The spatial configuration of the pantograph-catenary system (PCS) is significantly altered by the superelevation present in curved railway tracks, leading to deviations in the system’s dynamic behaviour and imposing constraints on operational speeds. In this study, a detailed model of the PCS in curved sections has been developed to evaluate the dynamic performance of a dual PCS under these conditions. It was observed that the contact loss rate of the trailing pantograph increases markedly as train speed rises, with this effect being more pronounced in curved sections compared to straight tracks. This degradation in performance necessitates optimisation strategies to ensure operational efficiency at higher speeds.
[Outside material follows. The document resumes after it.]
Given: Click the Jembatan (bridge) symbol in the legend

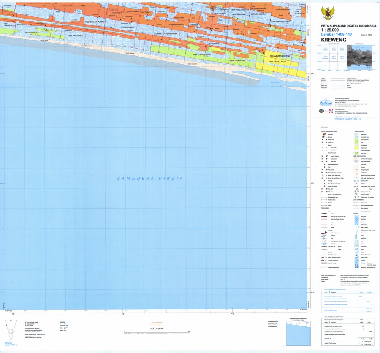Looking at the screenshot, I should [x=324, y=236].
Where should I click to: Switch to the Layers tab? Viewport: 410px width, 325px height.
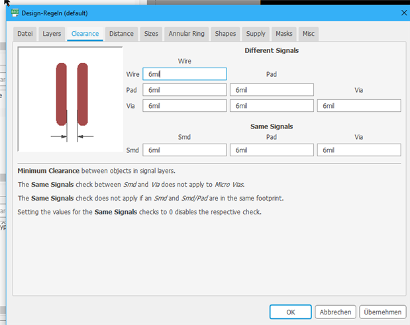[x=52, y=34]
To address the issue, it is proposed that the static uplift force of the trailing pantograph be increased when trains traverse curved sections. Additionally, optimisation of the catenary system is recommended, involving both a reduction in the span length and an increase in the tension of the contact wire. By implementing these strategies, the dual PCS can sustain the necessary contact and satisfy dynamic performance criteria at speeds of up to 300 km/h in curved sections. These findings provide valuable insights for improving the reliability and safety of high-speed railway operations on complex track geometries.